Totoro97/NeuS

Why approximate alpha value instead of compute it as in paper?

alvaro-budria opened this issue · 3 comments

Hi, I am not sure why the $\alpha_i$ values are computed differently in the code and in the paper.

In the paper, we find this expression

Screenshot from 2023-07-24 14-54-13

where consecutive samples in a ray are utilized to obtain the $\alpha$.

In the code

NeuS/models/renderer.py

Lines 220 to 247 in 629b9cf

sdf_nn_output = sdf_network(pts)
sdf = sdf_nn_output[:, :1]
feature_vector = sdf_nn_output[:, 1:]
gradients = sdf_network.gradient(pts).squeeze()
sampled_color = color_network(pts, gradients, dirs, feature_vector).reshape(batch_size, n_samples, 3)
inv_s = deviation_network(torch.zeros([1, 3]))[:, :1].clip(1e-6, 1e6) # Single parameter
inv_s = inv_s.expand(batch_size * n_samples, 1)
true_cos = (dirs * gradients).sum(-1, keepdim=True)
# "cos_anneal_ratio" grows from 0 to 1 in the beginning training iterations.
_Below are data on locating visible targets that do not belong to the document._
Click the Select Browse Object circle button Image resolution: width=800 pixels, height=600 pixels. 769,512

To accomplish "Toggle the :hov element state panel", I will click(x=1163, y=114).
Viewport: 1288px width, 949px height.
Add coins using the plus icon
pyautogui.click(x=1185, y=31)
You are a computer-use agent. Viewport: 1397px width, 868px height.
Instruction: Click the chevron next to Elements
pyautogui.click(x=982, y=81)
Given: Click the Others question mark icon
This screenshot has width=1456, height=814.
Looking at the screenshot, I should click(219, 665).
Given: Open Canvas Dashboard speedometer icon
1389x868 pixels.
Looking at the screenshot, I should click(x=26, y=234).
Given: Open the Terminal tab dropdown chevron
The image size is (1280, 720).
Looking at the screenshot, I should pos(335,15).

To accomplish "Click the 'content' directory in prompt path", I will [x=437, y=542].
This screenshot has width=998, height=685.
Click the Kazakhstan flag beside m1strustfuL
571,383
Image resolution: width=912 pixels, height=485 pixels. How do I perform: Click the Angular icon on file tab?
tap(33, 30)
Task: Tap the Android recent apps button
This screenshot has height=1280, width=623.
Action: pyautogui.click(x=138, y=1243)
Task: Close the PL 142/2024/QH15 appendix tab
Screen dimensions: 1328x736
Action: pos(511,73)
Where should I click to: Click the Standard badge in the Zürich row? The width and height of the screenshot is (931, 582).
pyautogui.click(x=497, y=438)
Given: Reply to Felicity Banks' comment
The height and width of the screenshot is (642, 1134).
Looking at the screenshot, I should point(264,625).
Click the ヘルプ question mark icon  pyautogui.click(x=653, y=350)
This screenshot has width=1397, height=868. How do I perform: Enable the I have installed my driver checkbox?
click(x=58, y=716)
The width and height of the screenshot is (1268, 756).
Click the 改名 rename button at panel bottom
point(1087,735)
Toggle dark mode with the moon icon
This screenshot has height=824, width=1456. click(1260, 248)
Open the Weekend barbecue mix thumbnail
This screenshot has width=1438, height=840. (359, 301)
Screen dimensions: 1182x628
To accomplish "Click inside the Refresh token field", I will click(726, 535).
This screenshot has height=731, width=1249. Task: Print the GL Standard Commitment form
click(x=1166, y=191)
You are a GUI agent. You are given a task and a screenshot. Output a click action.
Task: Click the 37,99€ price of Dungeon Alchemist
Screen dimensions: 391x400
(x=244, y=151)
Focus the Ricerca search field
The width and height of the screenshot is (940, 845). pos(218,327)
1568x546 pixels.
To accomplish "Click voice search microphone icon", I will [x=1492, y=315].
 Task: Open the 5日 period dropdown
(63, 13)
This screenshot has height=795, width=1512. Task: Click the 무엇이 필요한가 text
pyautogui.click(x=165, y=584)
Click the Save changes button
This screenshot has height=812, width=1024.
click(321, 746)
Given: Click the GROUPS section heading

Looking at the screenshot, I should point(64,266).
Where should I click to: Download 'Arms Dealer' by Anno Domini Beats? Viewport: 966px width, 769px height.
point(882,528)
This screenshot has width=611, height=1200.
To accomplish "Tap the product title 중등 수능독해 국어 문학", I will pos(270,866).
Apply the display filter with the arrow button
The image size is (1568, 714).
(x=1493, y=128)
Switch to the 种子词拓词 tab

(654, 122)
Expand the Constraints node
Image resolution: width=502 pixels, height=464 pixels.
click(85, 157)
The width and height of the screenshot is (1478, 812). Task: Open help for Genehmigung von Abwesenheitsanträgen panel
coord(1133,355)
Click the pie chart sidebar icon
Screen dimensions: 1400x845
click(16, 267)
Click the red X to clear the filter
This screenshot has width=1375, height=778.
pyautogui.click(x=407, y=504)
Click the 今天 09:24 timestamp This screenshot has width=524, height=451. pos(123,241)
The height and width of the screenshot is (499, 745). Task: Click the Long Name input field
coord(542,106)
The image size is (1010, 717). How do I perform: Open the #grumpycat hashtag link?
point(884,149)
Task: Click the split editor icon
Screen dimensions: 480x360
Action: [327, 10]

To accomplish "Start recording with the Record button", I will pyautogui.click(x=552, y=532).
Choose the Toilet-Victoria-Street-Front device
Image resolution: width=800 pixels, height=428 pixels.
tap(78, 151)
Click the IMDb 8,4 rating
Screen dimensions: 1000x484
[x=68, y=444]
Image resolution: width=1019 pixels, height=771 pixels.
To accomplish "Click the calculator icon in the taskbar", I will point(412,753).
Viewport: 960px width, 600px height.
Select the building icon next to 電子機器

The anneal strategy below makes
# the cos value "not dead" at the beginning training iterations, for better convergence.
iter_cos = -(F.relu(-true_cos * 0.5 + 0.5) * (1.0 - cos_anneal_ratio) +
F.relu(-true_cos) * cos_anneal_ratio) # always non-positive
# Estimate signed distances at section points
estimated_next_sdf = sdf + iter_cos * dists.reshape(-1, 1) * 0.5
estimated_prev_sdf = sdf - iter_cos * dists.reshape(-1, 1) * 0.5
prev_cdf = torch.sigmoid(estimated_prev_sdf * inv_s)
next_cdf = torch.sigmoid(estimated_next_sdf * inv_s)
p = prev_cdf - next_cdf
c = prev_cdf
alpha = ((p + 1e-5) / (c + 1e-5)).reshape(batch_size, n_samples).clip(0.0, 1.0)

we see that instead of the expression above, we approximate the section points at each computed SDF value, which requires additional inputs: the directions and the intersample distances in the ray.

I wonder why this is done in this way. It seems to reduce the amount of queries to the SDF function by half, at the expense of introducing some noise. Could you elaborate on this choice?

Same question

I've attempted to answer this question in a previous issue:

#107 (comment)

Let me know what you guys think, because I'm not entirely sure myself why they are doing this approximation.

Yes, I agree with your comment there in that issue. It's for geometric consistency.